BTW when I changed from:

[quote]Replace Explorer for all file system folders (recommended)[/quote]To:[quote]Replace Explorer for all folders[/quote]the thumbnail View displayed thumbnails in the Windows/Font directory as you'd hope.

AFAIK there aren't any settings to change the sort order of results displayed in the Find window.

However, I don't think there's much reason to display results in the Find window at all.

You can output Find results to a collection which is displayed in a lister. There you get the same sorting, display modes, toolbar buttons and so on that you get with any other directory, unlike the Find window which is fairly limited.

Both the standalone Find window and the Find panel (i.e. the Utility Panel that you can toggle on to the bottom of the lister window) can send results to a collection.

Didn't you say you were happy with the way the Find panel sorts things and wanted to change the way the lister sorts? You should be able to do that via Folder Options.

The Explorer Replacement settings won't affect how anything is displayed within Opus. They will only affect whether double-clicking (or otherwise launching) a folder from outside of Opus opens an Opus window or an Explorer window. Navigation within Opus always stays within Opus.

The Virtual Folders settings were the ones I mentioned. Changing those will affect how some folders are displayed within Opus. If a folder is treated as virtual then Opus uses Explorer's components (running inside of the Opus window) to display that folder. If a folder is treated as real then Opus display is by itself, without using Explorer at all, showing the real files and directories instead of the "virtual" view of them which Explorer pretends exists.

If you're just viewing a normal directory with some font files in it then it doesn't matter either way. Only some special folders have a "virtual" version of themselves. Windows\Fonts is one such folder. (The Internet Explorer cache is another one.)

Thanks again, leo, for the fast response. I will look closely at what you recommend though I haven't found a need for collections before.

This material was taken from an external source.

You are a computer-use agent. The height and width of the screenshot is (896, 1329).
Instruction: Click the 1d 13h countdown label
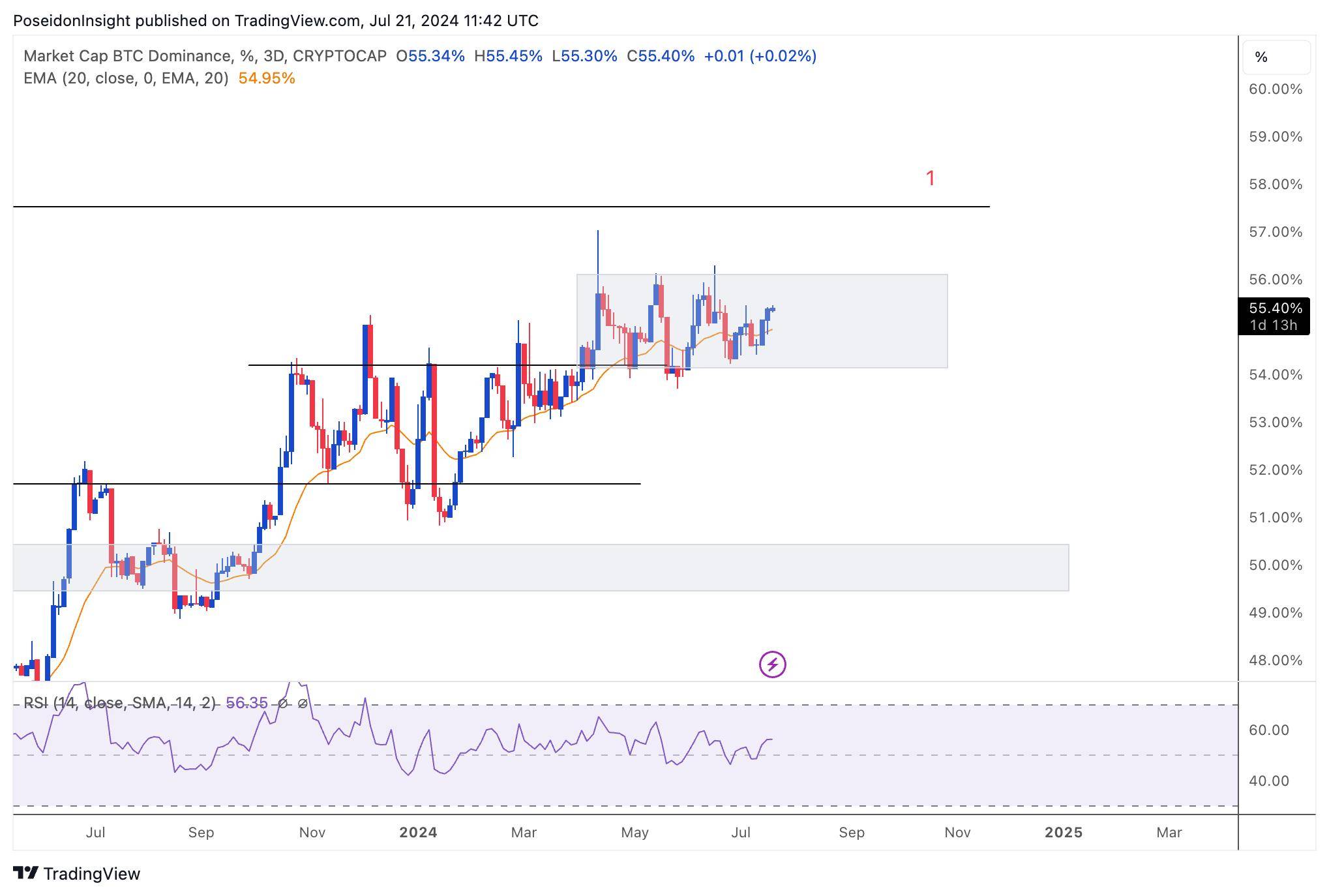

However, it would seem that such inconsistency should be repaired. It also seems a shame to have to do something some other way because of an obvious program design/execution bug!!

If it were up to me the inconsistency would be repaired by removing the Find window (or at least display of results in it) completely. Or everyone just pretends that it doesn't exist. Problem solved. :slight_smile:

Personally, I don't think it would be worth GPSoftware's time improving the standalone Find window when there's no real reason to use it anymore. They improved it by making it redundant. It's a left-over from the past, IMO. (Maybe GPSoftware feel differently though. I can't speak for them. That's just my personal take on it.)

If you remove the Find window that doesn't mean you remove the Search capability does it? I've not been keeping up with the progress here so how does one search for a file name or contents nowadays if not with the Find window?

I didn't like my first reading of Collections. I don't want to establish a physical group of records every time I do a search as I do many searches every day. Especially if I could get in trouble deleting them...

Leo is talking about the find window - not the built in find pane.

The Find panel has been in Opus for a long time: Tools -> Find Panel.

The results overwrite the previous set of results (unless you manually change the output name) so you won't accumulate a new collection every time you search unless you do so on purpose.